Recently released U.S. Bureau of Labor statistics revel that there is a strong correlation between how much education people have and how much they spend on booze - the more education, the more money is spent buying alcohol.
There is an ongoing debate regarding how to interpret this. The most popular theory is that people with more education make more money. As they make more money, they buy better-quality hooch. For example, a bourbon drinker with a high school education who makes in the $40K range would buy Jim Beam, while a college grad making in the neighborhood of $60K buys Makers Mark. Similarly, wine drinkers with more education, and hence more disposable income, drink wine that comes in bottles rather than boxes.
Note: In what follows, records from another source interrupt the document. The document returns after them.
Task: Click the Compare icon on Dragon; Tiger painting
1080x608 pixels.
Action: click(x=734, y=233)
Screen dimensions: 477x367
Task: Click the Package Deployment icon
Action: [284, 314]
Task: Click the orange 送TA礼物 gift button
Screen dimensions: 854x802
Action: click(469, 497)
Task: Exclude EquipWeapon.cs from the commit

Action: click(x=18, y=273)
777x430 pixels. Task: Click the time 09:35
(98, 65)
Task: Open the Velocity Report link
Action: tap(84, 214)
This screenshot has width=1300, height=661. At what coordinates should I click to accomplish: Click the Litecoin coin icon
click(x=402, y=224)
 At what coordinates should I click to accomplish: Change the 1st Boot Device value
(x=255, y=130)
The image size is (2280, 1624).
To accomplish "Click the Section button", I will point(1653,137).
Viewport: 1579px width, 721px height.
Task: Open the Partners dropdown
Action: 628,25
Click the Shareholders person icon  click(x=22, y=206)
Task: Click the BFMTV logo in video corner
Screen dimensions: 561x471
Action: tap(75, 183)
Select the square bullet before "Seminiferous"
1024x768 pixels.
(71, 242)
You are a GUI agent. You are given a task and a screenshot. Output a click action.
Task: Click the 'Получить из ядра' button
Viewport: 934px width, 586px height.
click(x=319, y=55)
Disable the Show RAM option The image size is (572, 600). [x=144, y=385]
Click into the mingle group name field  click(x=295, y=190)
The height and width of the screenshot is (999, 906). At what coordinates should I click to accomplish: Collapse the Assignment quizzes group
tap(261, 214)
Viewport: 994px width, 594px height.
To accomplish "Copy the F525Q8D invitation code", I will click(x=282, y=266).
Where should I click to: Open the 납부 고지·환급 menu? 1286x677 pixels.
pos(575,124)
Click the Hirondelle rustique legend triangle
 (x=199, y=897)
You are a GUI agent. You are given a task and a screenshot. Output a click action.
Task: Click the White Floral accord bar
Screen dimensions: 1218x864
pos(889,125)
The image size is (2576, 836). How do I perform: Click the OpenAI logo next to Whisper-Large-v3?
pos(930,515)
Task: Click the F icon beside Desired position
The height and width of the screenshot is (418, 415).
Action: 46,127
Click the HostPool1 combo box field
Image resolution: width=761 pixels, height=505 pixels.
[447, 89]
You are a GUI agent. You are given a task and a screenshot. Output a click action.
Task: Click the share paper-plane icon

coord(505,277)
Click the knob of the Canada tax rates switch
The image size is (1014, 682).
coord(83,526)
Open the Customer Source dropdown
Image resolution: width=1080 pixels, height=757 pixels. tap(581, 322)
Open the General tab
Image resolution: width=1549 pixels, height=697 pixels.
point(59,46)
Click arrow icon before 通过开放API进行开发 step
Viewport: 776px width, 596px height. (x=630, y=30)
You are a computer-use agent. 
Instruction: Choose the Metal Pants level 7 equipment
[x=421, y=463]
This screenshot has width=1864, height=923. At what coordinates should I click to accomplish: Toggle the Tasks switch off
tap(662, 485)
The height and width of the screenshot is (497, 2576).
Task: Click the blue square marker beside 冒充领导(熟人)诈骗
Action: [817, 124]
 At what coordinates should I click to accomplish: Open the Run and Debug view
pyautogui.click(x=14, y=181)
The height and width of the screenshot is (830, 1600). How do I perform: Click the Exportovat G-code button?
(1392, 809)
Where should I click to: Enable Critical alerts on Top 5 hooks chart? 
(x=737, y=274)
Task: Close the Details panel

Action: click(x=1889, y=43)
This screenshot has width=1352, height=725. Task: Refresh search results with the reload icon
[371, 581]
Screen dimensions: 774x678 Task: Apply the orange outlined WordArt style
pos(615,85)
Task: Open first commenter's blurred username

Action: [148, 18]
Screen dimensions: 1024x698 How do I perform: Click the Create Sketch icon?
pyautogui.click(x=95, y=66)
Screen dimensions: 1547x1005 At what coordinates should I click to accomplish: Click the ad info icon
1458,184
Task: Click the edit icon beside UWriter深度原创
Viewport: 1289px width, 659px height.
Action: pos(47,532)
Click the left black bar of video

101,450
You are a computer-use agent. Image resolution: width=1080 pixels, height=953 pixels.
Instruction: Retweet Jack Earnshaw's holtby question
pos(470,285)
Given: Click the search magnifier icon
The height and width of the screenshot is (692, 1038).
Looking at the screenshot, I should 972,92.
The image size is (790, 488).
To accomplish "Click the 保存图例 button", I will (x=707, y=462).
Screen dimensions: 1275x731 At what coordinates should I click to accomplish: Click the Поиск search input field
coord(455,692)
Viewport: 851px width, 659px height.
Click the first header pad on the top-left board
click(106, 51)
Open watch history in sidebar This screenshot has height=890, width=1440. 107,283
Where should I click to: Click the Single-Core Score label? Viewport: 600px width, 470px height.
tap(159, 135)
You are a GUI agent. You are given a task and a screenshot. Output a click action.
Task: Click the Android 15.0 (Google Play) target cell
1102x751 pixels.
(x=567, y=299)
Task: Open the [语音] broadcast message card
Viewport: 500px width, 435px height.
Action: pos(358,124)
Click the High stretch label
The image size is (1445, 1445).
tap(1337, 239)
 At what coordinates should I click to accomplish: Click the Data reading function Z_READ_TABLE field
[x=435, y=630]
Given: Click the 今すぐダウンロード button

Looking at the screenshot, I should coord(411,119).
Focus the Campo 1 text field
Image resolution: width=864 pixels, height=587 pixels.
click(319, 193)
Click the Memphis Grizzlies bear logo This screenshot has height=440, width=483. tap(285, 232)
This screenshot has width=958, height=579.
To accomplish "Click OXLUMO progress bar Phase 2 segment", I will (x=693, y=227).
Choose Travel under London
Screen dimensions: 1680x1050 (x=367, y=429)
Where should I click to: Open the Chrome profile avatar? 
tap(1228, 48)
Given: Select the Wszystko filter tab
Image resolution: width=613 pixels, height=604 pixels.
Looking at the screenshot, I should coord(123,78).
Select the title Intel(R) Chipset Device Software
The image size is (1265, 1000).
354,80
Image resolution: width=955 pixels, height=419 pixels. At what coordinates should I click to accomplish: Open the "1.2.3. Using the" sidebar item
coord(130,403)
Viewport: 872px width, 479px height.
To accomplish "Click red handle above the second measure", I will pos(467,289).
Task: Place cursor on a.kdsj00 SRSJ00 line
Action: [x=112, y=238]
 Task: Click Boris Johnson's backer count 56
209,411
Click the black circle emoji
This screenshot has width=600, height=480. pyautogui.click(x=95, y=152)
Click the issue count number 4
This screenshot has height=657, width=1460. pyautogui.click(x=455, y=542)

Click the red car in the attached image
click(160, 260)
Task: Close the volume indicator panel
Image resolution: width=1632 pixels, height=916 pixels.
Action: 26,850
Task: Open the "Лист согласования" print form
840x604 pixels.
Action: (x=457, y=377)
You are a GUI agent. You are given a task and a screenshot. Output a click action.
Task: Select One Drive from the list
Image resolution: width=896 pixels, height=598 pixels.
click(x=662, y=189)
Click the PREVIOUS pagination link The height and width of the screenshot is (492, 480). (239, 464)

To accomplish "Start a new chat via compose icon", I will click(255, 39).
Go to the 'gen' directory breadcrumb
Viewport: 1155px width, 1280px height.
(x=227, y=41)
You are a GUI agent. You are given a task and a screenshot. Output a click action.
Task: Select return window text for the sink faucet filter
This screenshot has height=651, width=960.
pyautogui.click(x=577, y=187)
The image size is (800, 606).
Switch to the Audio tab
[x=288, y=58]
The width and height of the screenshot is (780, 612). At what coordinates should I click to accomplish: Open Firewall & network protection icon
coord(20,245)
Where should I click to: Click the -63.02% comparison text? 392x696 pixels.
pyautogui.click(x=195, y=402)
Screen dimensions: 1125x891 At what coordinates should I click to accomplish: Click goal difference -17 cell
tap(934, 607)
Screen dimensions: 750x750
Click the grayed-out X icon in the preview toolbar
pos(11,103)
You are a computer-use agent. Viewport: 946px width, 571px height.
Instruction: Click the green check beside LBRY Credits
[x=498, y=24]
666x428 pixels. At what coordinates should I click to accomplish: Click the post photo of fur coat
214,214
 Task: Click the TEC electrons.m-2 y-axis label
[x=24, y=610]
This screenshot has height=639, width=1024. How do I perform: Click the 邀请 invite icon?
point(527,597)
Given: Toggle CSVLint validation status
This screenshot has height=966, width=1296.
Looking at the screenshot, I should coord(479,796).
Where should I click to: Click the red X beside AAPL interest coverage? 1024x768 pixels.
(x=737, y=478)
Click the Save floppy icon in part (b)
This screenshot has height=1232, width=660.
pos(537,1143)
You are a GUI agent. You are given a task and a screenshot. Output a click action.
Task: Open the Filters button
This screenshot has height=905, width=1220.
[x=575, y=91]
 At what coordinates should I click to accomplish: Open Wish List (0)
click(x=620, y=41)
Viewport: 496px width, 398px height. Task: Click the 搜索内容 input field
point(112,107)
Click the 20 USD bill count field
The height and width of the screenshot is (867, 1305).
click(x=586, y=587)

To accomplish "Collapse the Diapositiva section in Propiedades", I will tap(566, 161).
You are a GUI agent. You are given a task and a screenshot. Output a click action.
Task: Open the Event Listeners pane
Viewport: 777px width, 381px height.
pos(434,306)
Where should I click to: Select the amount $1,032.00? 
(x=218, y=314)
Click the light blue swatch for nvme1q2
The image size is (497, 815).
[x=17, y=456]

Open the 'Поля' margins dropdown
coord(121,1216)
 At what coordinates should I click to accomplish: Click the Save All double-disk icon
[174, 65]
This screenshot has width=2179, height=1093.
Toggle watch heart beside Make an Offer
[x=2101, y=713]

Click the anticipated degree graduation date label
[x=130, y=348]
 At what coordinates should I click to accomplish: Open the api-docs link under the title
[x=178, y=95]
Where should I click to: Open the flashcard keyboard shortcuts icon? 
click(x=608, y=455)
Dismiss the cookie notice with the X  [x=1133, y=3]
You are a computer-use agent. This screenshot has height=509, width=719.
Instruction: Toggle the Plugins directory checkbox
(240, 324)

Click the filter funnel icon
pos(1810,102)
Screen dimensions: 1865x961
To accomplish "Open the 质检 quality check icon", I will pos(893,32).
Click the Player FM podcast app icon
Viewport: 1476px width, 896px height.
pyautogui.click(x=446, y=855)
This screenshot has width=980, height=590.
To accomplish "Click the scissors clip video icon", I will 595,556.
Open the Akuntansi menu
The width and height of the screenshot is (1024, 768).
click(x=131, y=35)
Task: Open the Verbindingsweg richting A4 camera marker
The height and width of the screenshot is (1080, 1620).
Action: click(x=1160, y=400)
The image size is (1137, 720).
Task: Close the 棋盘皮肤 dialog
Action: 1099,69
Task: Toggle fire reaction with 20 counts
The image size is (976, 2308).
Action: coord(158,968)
Personally, I subscribe to a different explanation. IMO people with more education have higher expectations. However, those expectations are frequently mercilessly shattered when they meet cruel reality. Hence the following chart.
Regardless of which theory is correct, I find the Bureau of Labor's estimates of annual alcohol expenditure shockingly low. Just about everyone I know, regardless of educational level, is above average.
Way, way above average...
Shot Down.
8 hours ago
4 comments:
It's nice to be above average.
I must have some kind of super degree they don't know about because I put all those losers expenditures to shame. $700 a year, amatuers.
I spill more than $700 per year...
Um... yeah... :-)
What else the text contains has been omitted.